### Task requirements
1: Answer these questions about the passage on conception as a creative act of God.
(a) Which three Bible verses does the passage say share the same verbal root?
(b) According to the passage, to what does the repetition in the first two lines of Jeremiah 1:5 give prominence?
(c) Through which genre does the passage say prophecies are predominantly given in the Hebrew Bible?
2: Carry the passage on conception as a creative act of God forward from its final sentence, writing the next part in the same formal voice.

### Extract provided

--- --- ---

Conception in the Womb is a Creative Act of God, Genesis 2:7, 19; Jeremiah 1:5

Each formation of a human being in the womb, beginning with conception, is an intentional, creative act of God. It’s not an accident or act of chance. Conception occurs due to the sovereign act of the Creator God. Human beings are conceived because God chooses to do so. God’s creative work—described in the case of the first human—Adam, is repeated in the case of every human being thereafter, including humans in the womb.

Let me show you.

Observe that the same verbal root which describes the creation of the first human (Genesis 2:7) is again repeated in the creation of the animals (Genesis 2:19) and then repeated again in Jeremiah’s case (Jeremiah 1:5) when God fashioned him in his mum’s womb.  

 Then the Lord God fashioned the human out of the dust from the ground and breathed the breath of life into his nostrils, and the human became a living being. Genesis 2:7

19 The Lord God fashioned out of the ground every wild animal and every bird of the sky, and brought each to the man to see what he would call it. And whatever the man called a living creature, that was its name. Genesis 2:19

 5 I chose you before I fashioned you in the womb;
  I set you apart before you were born.
  I appointed you a prophet to the nations. Jeremiah 1:5

Did you observe? The verb “fashioned”, used to describe God forming Adam, is repeated with God forming Jeremiah in the womb. God purposely fashioned Adam outside of a womb and he also purposely fashioned Jeremiah, beginning with conception, inside the womb. Both were intentional and personal actions. Neither case provides any room for accident or chance. Conception in the womb is a creative act of God.

With Jeremiah 1:5 we have a good example of Hebrew poetry, characterized by parallels and repetition (with variation). Yet it is important to understand that this does not imply that the verse is to be taken as less than literal.  Prophecies are predominantly given in the Hebrew Bible through the poetic genre, but their actual fulfillment is literal, historical, and to the letter.

The first two halves of Jeremiah 1:5 show perfect parallelism, repetition with variation.  Both lines begin with ‘before’. The repetition gives prominence to God’s foreknowledge of Jeremiah before his existence and before his birth. So, Jeremiah was already chosen by God and set apart before he was formed in the womb. 

The Hebrew verb used to describe his formation by God in the womb is precisely that found in the creation of Adam outside the womb in Gen 2.7. Therefore, each formation of the human being in the womb, beginning with conception, is an intentional, creative act of God, and not an act of chance or accident. Human conception occurs due to the sovereign act of the Creator God. Human beings are conceived intentionally because God chooses to do so.

--- --- ---

### Given material
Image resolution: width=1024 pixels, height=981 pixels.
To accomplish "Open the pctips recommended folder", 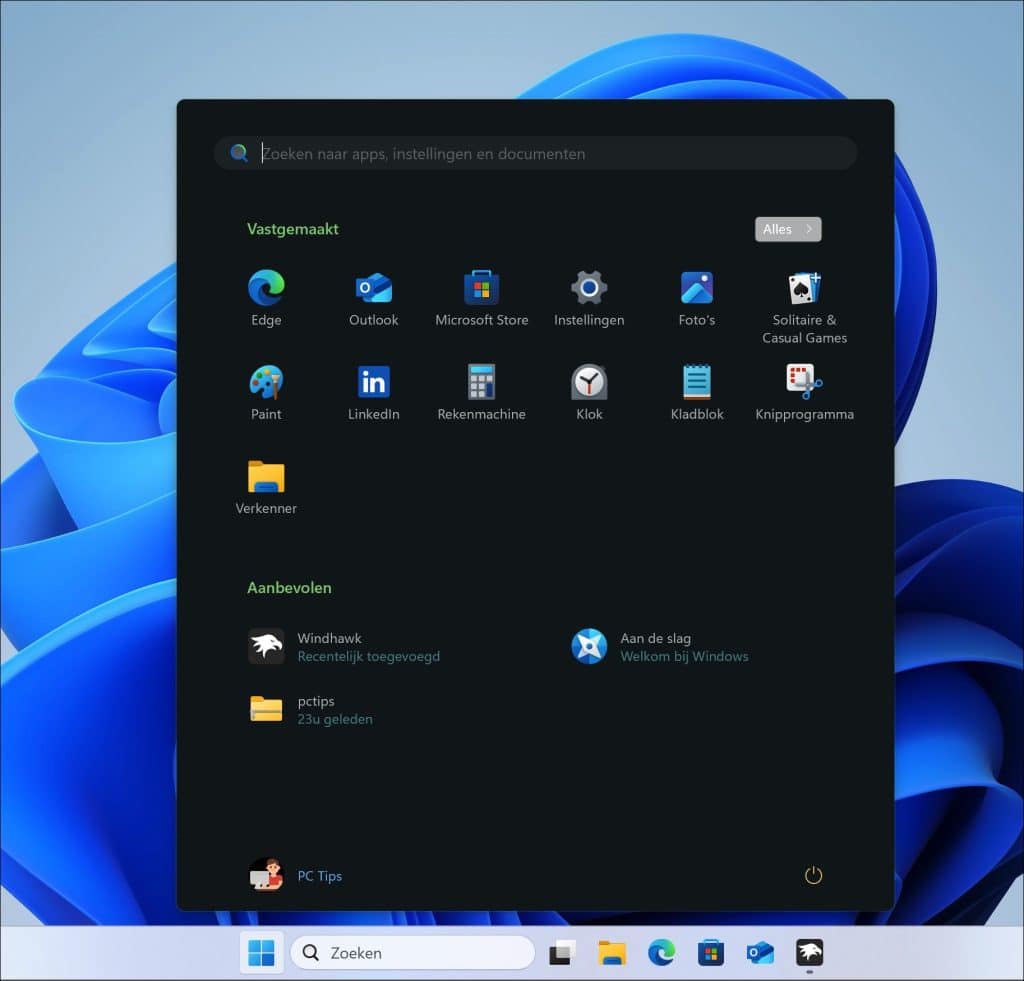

--- --- ---

### Answer list
1:
(a) Genesis 2:7, Genesis 2:19, and Jeremiah 1:5.
(b) God's foreknowledge of Jeremiah before his existence and before his birth.
(c) The poetic genre.

2:
 Sarah knew that the ability to conceive in the womb is an act of God. Observe her own words:

‘the Lord has impeded me from giving birth.’  Genesis 16:2

I suggest that Paul may have been thinking of Jeremiah’s case when he wrote:

But when God, who set me apart from my mother’s womb and called me by his grace, was pleased to reveal His Son in me so that I might proclaim him among the Gentiles, I did not consult any man, nor did I go up to Jerusalem to see who were among the apostles before I was, but I went immediately into Arabia and later returned to Damascus. Galatians 1:15-17

This type of divine call from the Lord himself would sustain a prophet such as Jeremiah who received much opposition from his own people. Saul, who became Paul, also received opposition from his own people. It is not by coincidence that Jeremiah is known as the weeping prophet and Paul is known as the weeping apostle. They were both set apart in their mum’s womb by God for a role fraught with resistance and hostility from their own people. There was, or course, no use in Jeremiah refusing to prophesy or Paul refusing to proclaim Jesus as Messiah because their tasks had already been divinely assigned.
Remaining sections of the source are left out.